Zero-Copy Data Cloud: Customers can connect HR and finance data to platforms like Snowflake and Databricks without the data ever leaving Workday’s perimeter. External tools query it; Workday retains custody.
Flex Credits: A consumption-based pricing layer sitting on top of the existing PEPM subscription. This adds a new revenue stream without cannibalising the core model.
Sana Labs Acquisition ($1.1B): An AI knowledge management firm whose agent and learning platforms will be integrated into Workday, positioning it as “the new front door for work.” Importantly, with the compliance pass to access the systems of record directly.
Every enterprise developer who builds on Workday Build instead of vibe-coding a standalone tool is deepening the moat, not eroding it. AI isn’t the threat to Workday - it’s the next expansion vector.
The Framework: Systems of Record vs. Systems of Intelligence
The February sell-off (and continuation of) treated all SaaS uniformly, but AI disruption is causing a massive split in the software market.

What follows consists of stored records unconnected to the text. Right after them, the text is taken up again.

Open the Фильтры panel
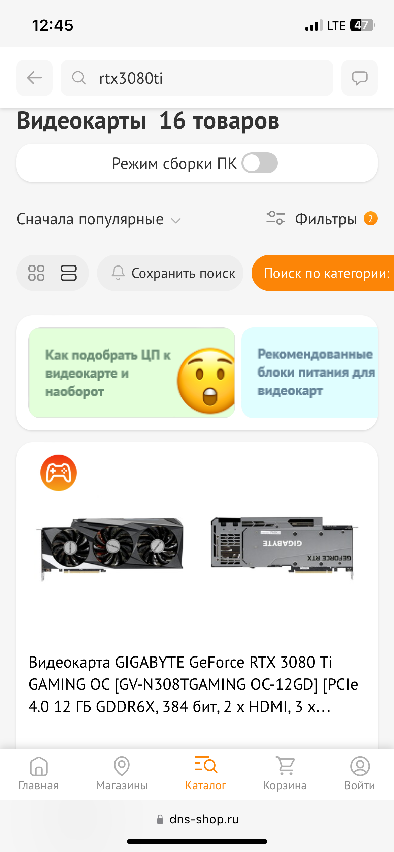pos(322,219)
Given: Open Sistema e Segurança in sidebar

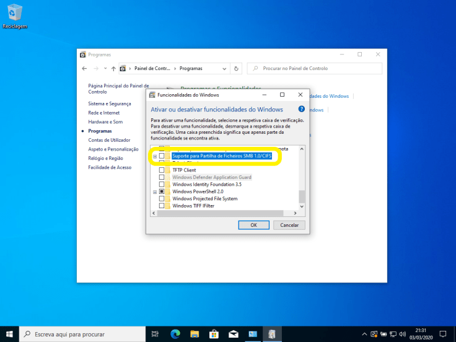Looking at the screenshot, I should tap(110, 103).
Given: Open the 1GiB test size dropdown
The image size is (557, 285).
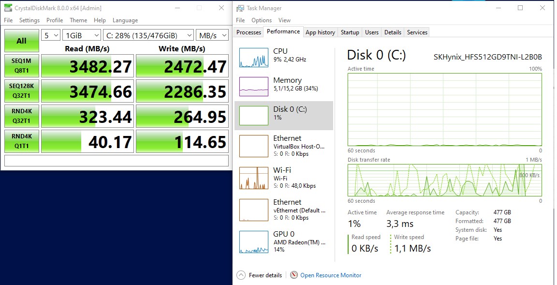Looking at the screenshot, I should click(x=81, y=35).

The framework is straightforward: the further a product is from “helping humans think and create” and the closer it is to “being the legally mandated single source of truth for regulated data,” the safer it is.

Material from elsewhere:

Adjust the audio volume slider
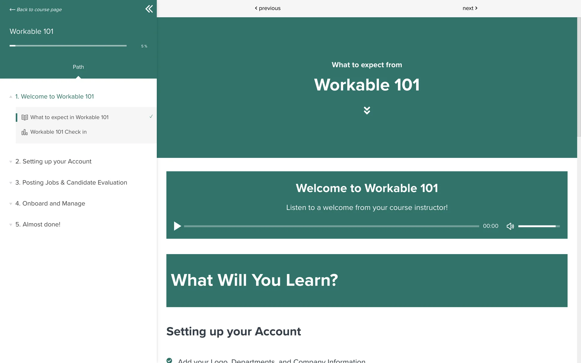This screenshot has height=363, width=581. point(539,226)
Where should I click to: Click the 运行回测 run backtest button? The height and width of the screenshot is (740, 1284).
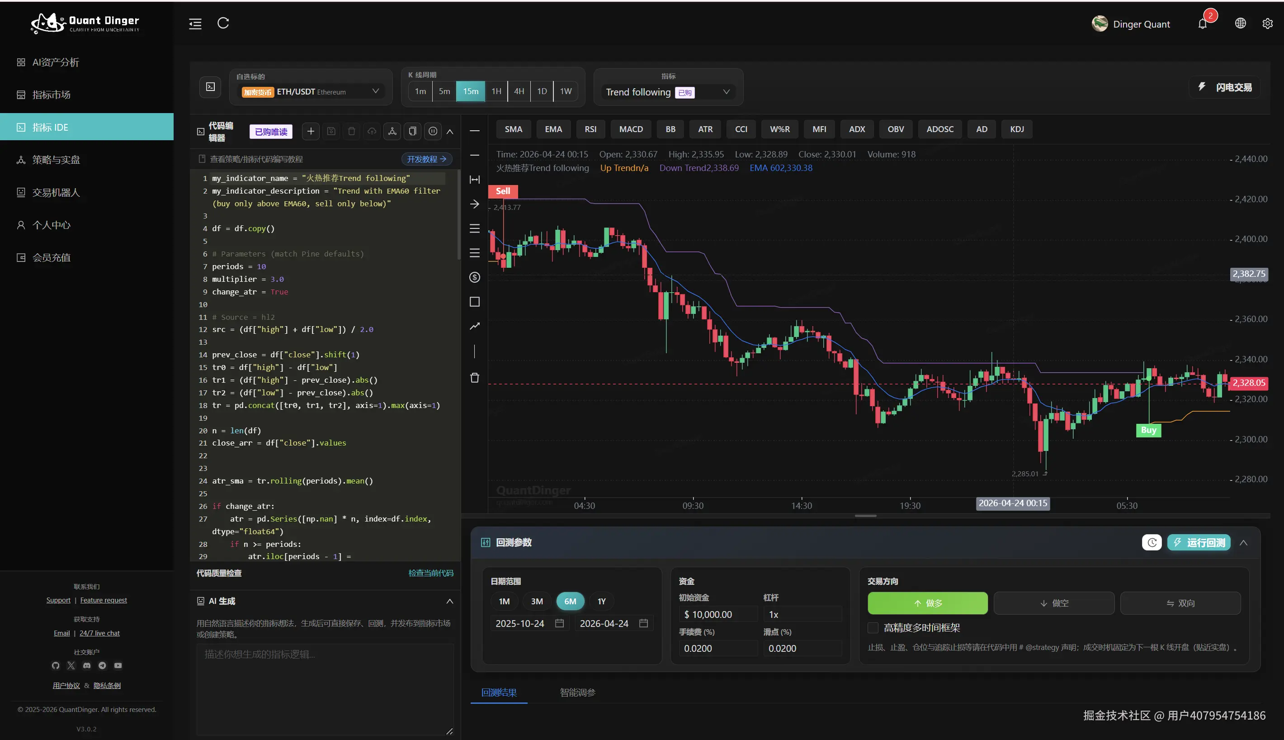point(1199,542)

Genuinely vulnerable - project management tools (a PM could rebuild one in Replit over a weekend), content creation assistants (directly replaced by LLMs), basic support chatbots (commodity AI), workflow automations and admin dashboards, simple BI tools.

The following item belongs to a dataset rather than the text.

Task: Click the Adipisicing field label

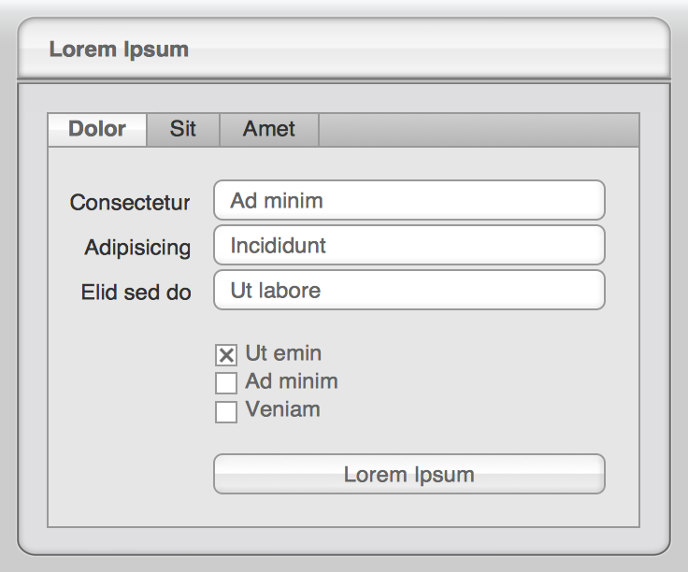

Protected - multi-country payroll engines with tax compliance across 50+ jurisdictions, benefits enrolment with carrier integrations, SOX compliance for financial close (audit trails are not optional), workforce planning tied to headcount budgets, core ERP, HCM, and financial management platforms.
There’s a deeper distinction here too. AI excels at probabilistic tasks - systems that can tolerate errors like chatbots, content recommendation, and basic support. But deterministic systems, where a correct answer is required 100% of the time, are actually strengthened by AI as a complementary layer. A system that provides the correct answer six out of ten times is useless for underwriting, payroll, or regulatory compliance. These processes demand 100% consistency.
LLMs interpret human intent. Deterministic systems execute actual work. The deterministic systems aren’t being disrupted, the operator is. Workday sits firmly on the deterministic side.
Going Into Earnings
The risk tonight isn’t that Workday’s business is broken. The evidence across every angle - ground-level developer sentiment, pricing model analysis, compliance architecture, regulatory barriers - points to a significant disconnect between the market’s pricing and the actual threat from AI disruption.
Even if management articulates the distinction between Workday and genuinely vulnerable SaaS names, gives strong guidance, successfully addresses the AI fear narrative and goes unchallenged on the call, the stock likely sells off further. If they clearly communicate that pipeline is strong, retention rates haven’t moved, and that their compliance moat and AI architecture make them fundamentally different from point-solution SaaS, I expect another sell-off tonight. And probably another when Salesforce reports. The market isn’t in a mood to listen.
But this is a sentiment and valuation story, not a fundamental business deterioration story. The market applied a generic narrative uniformly across the entire sector without differentiating between Saas companies.
That’s a potentially meaningful mispricing - if you’re willing to be patient for 12 to 18 months while the dust settles.
Not financial advice. Based on publicly available information and research.